Fanout

Flyte is designed to scale effortlessly, allowing you to run workflows with large fan-outs. When you need to execute many tasks in parallel—such as processing a large dataset or running hyperparameter sweeps—Flyte provides powerful patterns to implement these operations efficiently.

Understanding fanout

A “fanout” pattern occurs when you spawn multiple tasks concurrently. Each task runs in its own container and contributes an output that you later collect. The most common way to implement this is using the asyncio.gather function.

In Flyte terminology, each individual task execution is called an “action”—this represents a specific invocation of a task with particular inputs. When you call a task multiple times in a loop, you create multiple actions.

Example

We start by importing our required packages, defining our Flyte environment, and creating a simple task that fetches user data from a mock API.

        
    
import asyncio
from typing import List, Tuple

import flyte

env = flyte.TaskEnvironment("fanout_env")


@env.task
async def fetch_data(user_id: int) -> dict:
    """Simulate fetching user data from an API - good for parallel execution."""
    # Simulate network I/O delay
    await asyncio.sleep(0.1)
    return {
        "user_id": user_id,
        "name": f"User_{user_id}",
        "score": user_id * 10,
        "data": f"fetched_data_{user_id}"
    }


@env.task
async def parallel_data_fetching(user_ids: List[int]) -> List[dict]:
    """Fetch data for multiple users in parallel - ideal for I/O bound operations."""
    tasks = []

    # Collect all fetch tasks - these can run in parallel since they're independent
    for user_id in user_ids:
        tasks.append(fetch_data(user_id))

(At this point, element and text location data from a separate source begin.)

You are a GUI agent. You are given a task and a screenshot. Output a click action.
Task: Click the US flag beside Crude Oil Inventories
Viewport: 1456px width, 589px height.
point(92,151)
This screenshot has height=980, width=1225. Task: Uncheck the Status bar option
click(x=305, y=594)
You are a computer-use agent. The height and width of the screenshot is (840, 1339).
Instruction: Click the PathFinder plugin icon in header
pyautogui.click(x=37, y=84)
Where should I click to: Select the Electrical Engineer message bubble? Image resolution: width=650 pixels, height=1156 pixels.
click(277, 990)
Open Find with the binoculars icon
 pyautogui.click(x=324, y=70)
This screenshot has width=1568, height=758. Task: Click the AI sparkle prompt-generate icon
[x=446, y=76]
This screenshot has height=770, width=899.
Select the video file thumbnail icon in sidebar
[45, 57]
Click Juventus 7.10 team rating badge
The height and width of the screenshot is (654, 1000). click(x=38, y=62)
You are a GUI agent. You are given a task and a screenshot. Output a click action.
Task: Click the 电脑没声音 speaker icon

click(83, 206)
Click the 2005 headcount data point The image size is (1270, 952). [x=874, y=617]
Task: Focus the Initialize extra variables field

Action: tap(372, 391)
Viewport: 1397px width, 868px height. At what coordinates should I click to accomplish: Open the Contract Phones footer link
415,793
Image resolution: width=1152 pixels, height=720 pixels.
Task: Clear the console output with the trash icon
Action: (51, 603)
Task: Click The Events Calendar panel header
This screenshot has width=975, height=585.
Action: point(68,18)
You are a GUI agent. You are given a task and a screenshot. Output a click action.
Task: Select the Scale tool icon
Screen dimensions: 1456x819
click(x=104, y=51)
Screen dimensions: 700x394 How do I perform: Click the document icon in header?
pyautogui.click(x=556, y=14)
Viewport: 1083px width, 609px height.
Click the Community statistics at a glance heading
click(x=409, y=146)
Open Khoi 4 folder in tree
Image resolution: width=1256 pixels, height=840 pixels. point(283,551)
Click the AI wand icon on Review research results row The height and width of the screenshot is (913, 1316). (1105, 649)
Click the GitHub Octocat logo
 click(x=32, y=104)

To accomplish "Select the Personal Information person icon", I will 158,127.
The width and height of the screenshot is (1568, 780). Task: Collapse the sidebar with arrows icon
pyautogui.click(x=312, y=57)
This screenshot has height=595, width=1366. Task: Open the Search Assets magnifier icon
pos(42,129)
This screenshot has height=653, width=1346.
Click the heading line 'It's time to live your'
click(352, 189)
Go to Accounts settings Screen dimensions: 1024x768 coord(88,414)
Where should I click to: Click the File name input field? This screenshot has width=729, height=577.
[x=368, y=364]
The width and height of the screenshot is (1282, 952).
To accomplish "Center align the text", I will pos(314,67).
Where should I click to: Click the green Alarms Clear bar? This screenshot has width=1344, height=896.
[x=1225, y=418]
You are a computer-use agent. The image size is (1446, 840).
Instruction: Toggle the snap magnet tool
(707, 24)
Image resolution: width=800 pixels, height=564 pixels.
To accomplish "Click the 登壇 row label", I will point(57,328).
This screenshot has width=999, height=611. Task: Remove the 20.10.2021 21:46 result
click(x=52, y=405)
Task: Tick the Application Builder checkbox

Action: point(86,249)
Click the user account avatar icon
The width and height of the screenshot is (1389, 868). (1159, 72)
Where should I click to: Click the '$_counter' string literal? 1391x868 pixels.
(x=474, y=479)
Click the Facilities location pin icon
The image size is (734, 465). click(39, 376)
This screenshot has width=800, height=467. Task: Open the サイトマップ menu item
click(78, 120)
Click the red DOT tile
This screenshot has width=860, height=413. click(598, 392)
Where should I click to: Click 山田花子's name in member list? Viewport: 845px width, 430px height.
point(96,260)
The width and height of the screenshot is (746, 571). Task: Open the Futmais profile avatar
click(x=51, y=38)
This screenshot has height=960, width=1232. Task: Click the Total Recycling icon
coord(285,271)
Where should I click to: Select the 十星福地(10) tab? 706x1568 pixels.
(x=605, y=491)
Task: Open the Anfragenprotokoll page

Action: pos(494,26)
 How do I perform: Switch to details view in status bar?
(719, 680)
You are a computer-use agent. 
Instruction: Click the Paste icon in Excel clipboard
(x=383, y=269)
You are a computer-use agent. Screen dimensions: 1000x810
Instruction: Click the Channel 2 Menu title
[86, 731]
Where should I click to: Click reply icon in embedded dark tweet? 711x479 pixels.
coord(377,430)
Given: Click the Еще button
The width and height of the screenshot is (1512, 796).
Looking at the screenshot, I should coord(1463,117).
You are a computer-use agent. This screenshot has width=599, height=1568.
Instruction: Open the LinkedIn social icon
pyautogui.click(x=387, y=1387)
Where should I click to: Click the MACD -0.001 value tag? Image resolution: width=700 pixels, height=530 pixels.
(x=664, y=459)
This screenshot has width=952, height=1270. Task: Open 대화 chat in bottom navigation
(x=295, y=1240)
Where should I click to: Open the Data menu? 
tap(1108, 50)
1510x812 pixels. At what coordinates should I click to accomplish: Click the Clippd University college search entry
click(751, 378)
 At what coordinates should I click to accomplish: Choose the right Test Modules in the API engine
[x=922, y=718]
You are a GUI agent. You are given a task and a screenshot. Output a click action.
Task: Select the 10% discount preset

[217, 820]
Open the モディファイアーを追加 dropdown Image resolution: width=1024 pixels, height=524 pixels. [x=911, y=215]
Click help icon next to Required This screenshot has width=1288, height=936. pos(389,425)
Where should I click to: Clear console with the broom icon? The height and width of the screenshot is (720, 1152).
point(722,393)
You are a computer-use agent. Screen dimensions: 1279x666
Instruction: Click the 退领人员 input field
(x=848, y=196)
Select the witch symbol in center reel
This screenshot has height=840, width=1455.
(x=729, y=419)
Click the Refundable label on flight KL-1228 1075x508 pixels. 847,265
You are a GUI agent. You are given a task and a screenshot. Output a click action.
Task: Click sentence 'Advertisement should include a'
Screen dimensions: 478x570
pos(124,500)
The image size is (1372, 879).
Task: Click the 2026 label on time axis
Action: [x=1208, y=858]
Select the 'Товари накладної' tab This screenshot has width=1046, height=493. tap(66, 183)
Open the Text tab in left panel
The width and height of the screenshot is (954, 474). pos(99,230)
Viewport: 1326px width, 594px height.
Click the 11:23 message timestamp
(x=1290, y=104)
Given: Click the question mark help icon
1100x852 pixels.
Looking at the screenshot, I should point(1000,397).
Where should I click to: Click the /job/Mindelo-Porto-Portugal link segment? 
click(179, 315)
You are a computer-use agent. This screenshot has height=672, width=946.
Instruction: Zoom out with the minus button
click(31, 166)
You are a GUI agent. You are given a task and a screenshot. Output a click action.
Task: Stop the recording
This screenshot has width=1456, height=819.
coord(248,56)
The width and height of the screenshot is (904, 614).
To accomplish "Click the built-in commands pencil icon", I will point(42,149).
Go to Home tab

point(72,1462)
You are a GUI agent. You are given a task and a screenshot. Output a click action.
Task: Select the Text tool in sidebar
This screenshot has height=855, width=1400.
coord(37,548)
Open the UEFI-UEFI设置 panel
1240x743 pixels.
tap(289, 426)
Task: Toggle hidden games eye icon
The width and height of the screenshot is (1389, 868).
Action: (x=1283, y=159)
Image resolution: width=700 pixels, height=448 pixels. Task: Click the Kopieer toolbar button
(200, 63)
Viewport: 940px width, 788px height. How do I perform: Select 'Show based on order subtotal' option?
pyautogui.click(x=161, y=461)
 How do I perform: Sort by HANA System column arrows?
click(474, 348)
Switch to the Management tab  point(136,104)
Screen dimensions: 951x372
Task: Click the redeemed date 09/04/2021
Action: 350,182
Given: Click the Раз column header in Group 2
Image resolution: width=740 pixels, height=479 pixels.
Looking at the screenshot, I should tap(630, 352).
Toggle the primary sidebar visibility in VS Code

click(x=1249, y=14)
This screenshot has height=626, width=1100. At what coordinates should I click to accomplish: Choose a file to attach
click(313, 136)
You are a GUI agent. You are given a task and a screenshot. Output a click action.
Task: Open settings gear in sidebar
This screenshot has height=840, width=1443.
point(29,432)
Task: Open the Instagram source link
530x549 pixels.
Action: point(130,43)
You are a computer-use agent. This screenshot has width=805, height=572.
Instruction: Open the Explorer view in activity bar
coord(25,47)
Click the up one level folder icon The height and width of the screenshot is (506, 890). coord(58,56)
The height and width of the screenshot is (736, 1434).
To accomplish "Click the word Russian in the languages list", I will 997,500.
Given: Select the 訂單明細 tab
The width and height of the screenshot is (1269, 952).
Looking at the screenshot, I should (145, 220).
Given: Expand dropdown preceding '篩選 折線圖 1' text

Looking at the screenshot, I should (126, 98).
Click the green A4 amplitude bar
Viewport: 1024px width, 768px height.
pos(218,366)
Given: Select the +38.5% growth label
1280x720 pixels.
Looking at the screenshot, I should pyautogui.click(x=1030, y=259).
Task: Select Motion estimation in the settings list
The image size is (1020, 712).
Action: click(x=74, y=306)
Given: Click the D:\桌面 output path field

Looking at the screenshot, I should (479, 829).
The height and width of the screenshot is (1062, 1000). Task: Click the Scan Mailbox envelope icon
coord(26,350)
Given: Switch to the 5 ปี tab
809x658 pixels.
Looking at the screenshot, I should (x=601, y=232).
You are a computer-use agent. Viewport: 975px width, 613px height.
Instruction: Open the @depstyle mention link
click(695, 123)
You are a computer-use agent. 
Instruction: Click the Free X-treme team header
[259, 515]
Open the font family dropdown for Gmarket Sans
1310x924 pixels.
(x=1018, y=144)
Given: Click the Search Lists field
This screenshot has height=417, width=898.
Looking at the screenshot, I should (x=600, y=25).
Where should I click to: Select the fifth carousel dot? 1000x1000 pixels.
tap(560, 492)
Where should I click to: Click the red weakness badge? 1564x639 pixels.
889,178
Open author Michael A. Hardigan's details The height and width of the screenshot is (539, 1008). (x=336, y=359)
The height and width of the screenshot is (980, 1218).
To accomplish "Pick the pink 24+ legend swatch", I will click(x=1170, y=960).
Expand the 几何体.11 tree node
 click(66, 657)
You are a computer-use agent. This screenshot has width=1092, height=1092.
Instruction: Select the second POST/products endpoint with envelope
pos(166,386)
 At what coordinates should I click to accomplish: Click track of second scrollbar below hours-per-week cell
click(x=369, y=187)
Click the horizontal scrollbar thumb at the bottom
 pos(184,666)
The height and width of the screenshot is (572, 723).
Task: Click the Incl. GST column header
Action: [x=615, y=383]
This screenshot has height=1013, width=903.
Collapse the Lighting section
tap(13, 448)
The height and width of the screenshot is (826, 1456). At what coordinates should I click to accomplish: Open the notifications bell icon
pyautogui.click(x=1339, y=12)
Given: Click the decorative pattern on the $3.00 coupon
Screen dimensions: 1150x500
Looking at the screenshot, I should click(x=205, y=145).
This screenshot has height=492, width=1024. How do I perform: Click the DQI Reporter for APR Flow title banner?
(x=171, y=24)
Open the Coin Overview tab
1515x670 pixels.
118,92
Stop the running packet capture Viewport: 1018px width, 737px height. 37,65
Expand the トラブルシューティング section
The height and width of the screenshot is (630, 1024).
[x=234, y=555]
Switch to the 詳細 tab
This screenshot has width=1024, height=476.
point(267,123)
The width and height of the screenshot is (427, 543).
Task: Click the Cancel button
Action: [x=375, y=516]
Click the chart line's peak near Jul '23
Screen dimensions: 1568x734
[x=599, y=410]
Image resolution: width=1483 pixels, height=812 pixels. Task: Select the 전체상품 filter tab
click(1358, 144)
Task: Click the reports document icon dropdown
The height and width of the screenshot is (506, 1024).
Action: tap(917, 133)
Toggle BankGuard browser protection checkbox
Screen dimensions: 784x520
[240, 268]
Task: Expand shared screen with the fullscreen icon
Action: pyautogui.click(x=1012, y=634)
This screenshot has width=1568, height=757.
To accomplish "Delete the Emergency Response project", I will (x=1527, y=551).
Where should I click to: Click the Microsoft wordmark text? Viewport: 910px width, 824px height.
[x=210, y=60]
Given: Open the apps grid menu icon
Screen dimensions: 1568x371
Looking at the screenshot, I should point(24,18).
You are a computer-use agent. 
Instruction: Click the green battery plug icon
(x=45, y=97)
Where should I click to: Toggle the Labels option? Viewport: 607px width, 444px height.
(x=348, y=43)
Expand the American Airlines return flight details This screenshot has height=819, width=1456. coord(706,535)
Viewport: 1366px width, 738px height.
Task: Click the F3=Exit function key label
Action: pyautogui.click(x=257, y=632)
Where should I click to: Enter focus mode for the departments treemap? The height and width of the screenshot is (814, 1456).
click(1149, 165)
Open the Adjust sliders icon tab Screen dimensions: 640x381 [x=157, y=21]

    # Execute all fetch operations in parallel
    results = await asyncio.gather(*tasks)
    return results


if __name__ == "__main__":
    flyte.init_from_config()
    user_ids = [1, 2, 3, 4, 5]
    r = flyte.run(parallel_data_fetching, user_ids)
    print(r.name)
    print(r.url)
    r.wait()

Parallel execution

Next we implement the most common fanout pattern, which is to collect task invocations and execute them in parallel using asyncio.gather():

        
    
@env.task
async def parallel_data_fetching(user_ids: List[int]) -> List[dict]:
    """Fetch data for multiple users in parallel - ideal for I/O bound operations."""
    tasks = []

    # Collect all fetch tasks - these can run in parallel since they're independent
    for user_id in user_ids:
        tasks.append(fetch_data(user_id))

    # Execute all fetch operations in parallel
    results = await asyncio.gather(*tasks)
    return results

Running the example

To actually run our example, we create a main guard that intializes Flyte and runs our main driver task:

        
    
if __name__ == "__main__":
    flyte.init_from_config()
    user_ids = [1, 2, 3, 4, 5]
    r = flyte.run(parallel_data_fetching, user_ids)
    print(r.name)
    print(r.url)
    r.wait()

How Flyte handles concurrency and parallelism

In the example we use a standard asyncio.gather() pattern. When this pattern is used in a normal Python environment, the tasks would execute concurrently (cooperatively sharing a single thread through the event loop), but not in true parallel (multiple CPU cores simultaneously).

However, Flyte transforms this concurrency model into true parallelism. When you use asyncio.gather() in a Flyte task:

Flyte acts as a distributed event loop: Instead of scheduling coroutines on a single machine, Flyte schedules each task action to run in its own container across the cluster
Concurrent becomes parallel: What would be cooperative multitasking in regular Python becomes true parallel execution across multiple machines
Native Python patterns: You use familiar asyncio patterns, but Flyte automatically distributes the work

This means that when you write:

results = await asyncio.gather(fetch_data(1), fetch_data(2), fetch_data(3))

Instead of three coroutines sharing one CPU, you get three separate containers running simultaneously, each with their own CPU, memory, and resources. Flyte seamlessly bridges the gap between Python’s concurrency model and distributed parallel computing, allowing for massive scalability while maintaining the familiar async/await programming model.